Two freight trucks are traveling to the same destination, and each are traveling at a constant speed. Truck A is 187 miles away from its destination at 9 a.m., one hour after leaving from its origin, and is 99 miles away from the destination at 10:36 a.m. Truck B started traveling to its destination at 6:30 a.m. Truck B is 248 miles away at 8:30 a.m. and 155 miles away at 10 a.m. Analyze each situation to determine a function that finds the distance to the destination for each truck based on the time in hours after starting the trip from the origin to the destination. Then use the functions to determine which truck will arrive first to its destination.(4 points)
To determine the functions that represent the distance to the destination for each truck based on the time in hours after starting the trip, we can use the information provided.
For truck A, we know that at 9 a.m., one hour after leaving from its origin, it is 187 miles away from its destination. At 10:36 a.m., it is 99 miles away from the destination.
Let's define the function for truck A as D_A(t), where D_A(t) represents the distance to the destination for truck A at time t hours after starting the trip.
We can use the slope-intercept form of a linear equation to find the equation of the line passing through the points (1, 187) and (1.6, 99), where 1 represents one hour after starting the trip (9 a.m.) and 1.6 represents 1 hour and 36 minutes after starting the trip (10:36 a.m.).
The equation of the line can be written as:
D_A(t) = mt + b
where m represents the slope and b represents the y-intercept.
First, let's calculate the slope:
m = (99 - 187) / (1.6 - 1)
= -88 / 0.6
= -440 / 15
Now, let's substitute one of the points (1, 187) into the equation to calculate the y-intercept:
187 = (-440 / 15)(1) + b
Solving for b, we have:
b = 187 + (440 / 15)
= 1120 / 15 + 440 / 15
= 1560 / 15
= 104
Therefore, the function that represents the distance to the destination for truck A based on the time in hours after starting the trip is:
D_A(t) = (-440 / 15)t + 104
Now let's analyze truck B. We know that truck B started traveling to its destination at 6:30 a.m. At 8:30 a.m., it is 248 miles away, and at 10 a.m., it is 155 miles away.

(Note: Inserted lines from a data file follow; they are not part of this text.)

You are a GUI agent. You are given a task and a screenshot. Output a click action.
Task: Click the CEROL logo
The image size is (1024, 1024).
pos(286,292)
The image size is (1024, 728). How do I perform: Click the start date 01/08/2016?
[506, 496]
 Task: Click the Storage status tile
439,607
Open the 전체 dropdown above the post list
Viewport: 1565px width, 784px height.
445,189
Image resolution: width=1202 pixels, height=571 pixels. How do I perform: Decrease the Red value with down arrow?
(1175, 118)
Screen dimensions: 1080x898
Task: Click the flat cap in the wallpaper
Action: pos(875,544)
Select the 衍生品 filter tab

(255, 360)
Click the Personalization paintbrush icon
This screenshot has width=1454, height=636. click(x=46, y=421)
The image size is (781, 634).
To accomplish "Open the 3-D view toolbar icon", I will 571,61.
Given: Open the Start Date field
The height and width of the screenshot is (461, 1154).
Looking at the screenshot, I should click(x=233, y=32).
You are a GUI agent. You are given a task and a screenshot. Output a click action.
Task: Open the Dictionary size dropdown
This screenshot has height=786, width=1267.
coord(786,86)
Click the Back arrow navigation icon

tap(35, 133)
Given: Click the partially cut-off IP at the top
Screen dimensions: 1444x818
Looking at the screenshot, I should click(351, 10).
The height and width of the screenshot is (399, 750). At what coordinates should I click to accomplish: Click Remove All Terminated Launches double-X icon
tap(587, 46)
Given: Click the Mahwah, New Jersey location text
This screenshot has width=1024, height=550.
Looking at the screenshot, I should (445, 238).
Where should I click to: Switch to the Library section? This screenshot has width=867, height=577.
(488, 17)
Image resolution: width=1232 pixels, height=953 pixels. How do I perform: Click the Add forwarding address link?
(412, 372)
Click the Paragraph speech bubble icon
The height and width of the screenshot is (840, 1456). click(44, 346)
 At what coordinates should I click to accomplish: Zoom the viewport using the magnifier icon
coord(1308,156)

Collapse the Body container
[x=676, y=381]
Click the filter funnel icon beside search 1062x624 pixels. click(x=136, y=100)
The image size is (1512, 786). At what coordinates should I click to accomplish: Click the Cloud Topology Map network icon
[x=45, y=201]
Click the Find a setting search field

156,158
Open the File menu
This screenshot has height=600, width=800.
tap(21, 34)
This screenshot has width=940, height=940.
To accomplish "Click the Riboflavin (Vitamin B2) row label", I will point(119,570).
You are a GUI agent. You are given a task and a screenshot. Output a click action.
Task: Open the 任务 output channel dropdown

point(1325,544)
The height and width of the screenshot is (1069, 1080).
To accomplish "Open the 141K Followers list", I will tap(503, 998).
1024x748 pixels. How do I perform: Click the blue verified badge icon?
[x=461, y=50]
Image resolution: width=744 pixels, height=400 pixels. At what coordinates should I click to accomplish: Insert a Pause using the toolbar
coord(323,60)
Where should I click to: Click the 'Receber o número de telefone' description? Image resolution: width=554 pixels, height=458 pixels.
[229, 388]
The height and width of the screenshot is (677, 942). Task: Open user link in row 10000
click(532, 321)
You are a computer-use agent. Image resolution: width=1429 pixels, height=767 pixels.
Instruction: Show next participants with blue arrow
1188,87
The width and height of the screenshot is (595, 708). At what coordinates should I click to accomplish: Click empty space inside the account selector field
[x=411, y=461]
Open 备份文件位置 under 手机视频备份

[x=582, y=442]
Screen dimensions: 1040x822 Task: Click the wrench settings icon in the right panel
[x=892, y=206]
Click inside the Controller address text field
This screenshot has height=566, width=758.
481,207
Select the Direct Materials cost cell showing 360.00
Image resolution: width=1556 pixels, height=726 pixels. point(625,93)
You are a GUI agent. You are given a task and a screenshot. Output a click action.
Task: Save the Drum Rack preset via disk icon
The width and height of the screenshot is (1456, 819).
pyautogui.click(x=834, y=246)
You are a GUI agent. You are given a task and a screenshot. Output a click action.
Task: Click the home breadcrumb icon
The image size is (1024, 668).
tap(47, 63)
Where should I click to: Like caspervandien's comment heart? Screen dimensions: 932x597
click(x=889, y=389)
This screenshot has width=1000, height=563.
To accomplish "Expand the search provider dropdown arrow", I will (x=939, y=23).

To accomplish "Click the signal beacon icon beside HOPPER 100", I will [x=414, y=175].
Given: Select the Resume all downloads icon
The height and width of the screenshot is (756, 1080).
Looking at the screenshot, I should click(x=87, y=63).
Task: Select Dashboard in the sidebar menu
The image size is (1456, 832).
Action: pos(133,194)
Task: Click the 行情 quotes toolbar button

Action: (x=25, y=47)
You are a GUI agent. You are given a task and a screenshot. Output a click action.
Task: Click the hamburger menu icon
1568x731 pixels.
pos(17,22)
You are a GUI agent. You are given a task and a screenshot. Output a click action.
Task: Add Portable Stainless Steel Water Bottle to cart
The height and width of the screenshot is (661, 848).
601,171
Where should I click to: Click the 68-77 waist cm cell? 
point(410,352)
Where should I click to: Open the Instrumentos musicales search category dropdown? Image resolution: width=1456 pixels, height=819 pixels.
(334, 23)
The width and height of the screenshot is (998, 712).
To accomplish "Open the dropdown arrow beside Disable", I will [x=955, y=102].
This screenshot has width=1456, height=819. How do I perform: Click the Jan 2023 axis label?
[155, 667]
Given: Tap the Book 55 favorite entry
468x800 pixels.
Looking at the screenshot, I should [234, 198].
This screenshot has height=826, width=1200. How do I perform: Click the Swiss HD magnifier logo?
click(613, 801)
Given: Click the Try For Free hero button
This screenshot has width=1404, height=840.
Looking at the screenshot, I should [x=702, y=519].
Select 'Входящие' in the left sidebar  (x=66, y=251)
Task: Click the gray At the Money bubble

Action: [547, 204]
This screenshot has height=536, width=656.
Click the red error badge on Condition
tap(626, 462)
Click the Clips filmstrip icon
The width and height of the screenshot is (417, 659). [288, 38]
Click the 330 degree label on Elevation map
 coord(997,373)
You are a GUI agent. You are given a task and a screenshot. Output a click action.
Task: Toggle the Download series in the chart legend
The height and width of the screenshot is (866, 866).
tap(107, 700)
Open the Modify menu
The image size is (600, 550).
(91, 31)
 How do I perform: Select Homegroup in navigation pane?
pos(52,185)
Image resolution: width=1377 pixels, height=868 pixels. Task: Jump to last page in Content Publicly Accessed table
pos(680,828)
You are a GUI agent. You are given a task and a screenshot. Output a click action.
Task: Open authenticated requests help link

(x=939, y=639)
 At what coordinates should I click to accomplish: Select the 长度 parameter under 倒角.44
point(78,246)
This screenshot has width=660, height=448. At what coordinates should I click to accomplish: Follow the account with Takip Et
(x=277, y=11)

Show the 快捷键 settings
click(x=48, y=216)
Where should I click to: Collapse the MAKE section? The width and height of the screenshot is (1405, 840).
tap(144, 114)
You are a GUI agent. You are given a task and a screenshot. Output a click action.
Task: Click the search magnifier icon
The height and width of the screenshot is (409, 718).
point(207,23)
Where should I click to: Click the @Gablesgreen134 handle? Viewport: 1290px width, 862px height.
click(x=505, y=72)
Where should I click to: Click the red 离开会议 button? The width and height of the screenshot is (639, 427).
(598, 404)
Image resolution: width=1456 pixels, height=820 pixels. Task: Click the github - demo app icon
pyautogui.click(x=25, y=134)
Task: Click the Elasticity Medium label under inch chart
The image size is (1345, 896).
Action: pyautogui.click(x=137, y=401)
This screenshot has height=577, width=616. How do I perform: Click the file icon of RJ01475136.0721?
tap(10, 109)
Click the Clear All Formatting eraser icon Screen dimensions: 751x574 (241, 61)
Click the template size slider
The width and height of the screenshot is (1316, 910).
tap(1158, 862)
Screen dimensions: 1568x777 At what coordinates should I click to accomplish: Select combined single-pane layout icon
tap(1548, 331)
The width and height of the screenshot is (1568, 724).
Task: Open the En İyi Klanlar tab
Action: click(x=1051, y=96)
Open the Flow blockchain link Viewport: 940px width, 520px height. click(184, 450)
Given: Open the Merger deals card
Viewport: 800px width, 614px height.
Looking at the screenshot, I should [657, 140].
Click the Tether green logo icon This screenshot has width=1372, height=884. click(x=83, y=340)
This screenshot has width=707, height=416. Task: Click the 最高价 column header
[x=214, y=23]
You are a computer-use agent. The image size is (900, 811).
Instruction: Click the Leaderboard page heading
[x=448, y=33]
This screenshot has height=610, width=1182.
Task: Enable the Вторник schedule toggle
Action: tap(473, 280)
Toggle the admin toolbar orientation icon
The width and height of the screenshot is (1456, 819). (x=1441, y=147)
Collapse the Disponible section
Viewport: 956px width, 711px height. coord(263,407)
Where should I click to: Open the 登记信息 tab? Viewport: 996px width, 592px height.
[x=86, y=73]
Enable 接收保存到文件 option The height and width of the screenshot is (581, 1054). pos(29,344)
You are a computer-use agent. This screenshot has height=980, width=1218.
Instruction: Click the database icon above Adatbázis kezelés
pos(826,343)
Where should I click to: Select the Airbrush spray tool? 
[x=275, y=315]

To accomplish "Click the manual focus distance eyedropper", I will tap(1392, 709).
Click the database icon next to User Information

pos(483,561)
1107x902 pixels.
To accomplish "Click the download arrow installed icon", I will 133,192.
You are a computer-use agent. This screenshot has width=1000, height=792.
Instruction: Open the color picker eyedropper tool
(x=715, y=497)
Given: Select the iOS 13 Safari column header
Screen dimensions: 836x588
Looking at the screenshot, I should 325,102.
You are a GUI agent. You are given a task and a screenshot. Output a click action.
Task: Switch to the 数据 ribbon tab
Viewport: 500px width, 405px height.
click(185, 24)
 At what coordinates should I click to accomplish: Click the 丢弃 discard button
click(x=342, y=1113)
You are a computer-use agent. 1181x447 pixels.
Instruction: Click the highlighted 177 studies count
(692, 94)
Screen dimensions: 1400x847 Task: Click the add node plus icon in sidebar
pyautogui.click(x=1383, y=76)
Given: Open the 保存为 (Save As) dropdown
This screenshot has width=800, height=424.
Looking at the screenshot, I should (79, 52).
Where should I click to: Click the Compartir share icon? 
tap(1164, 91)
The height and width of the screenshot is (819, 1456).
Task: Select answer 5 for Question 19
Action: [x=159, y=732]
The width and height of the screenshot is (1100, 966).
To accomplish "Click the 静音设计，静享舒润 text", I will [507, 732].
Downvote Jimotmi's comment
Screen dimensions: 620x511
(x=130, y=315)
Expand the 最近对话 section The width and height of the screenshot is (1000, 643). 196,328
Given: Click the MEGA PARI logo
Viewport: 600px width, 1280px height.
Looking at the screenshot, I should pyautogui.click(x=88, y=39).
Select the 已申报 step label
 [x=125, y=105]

Let's define the function for truck B as D_B(t), where D_B(t) represents the distance to the destination for truck B at time t hours after starting the trip.
Again, we can use the slope-intercept form of a linear equation to find the equation of the line passing through the points (2.5, 248) and (4, 155), where 2.5 represents 2.5 hours after starting the trip (8:30 a.m.) and 4 represents 4 hours after starting the trip (10 a.m.).
The equation of the line can be written as:
D_B(t) = mt + b
where m represents the slope and b represents the y-intercept.
First, let's calculate the slope:
m = (155 - 248) / (4 - 2.5)
= -93 / 1.5
= -62
Now, let's substitute one of the points (2.5, 248) into the equation to calculate the y-intercept:
248 = (-62)(2.5) + b
Solving for b, we have:
b = 248 + (62)(2.5)
= 248 + 155
= 403
Therefore, the function that represents the distance to the destination for truck B based on the time in hours after starting the trip is:
D_B(t) = (-62)t + 403
Now, we can determine which truck will arrive first to its destination by comparing the functions D_A(t) and D_B(t).
To analyze this, we need to find the time t when the distance to the destination for truck A (D_A(t)) equals the distance to the destination for truck B (D_B(t)).
(-440 / 15)t + 104 = (-62)t + 403
Let's solve this equation:
(-440 / 15 + 62)t = 403 - 104
(-440 / 15 + 62)t = 299
Now, we can solve for t:
(-440 / 15 + 62)t = 299
(-440 + 930)t = 8985
490t = 8985
t = 8985 / 490
t ≈ 18.34
So, truck A will arrive first to its destination in approximately 18.34 hours after starting the trip.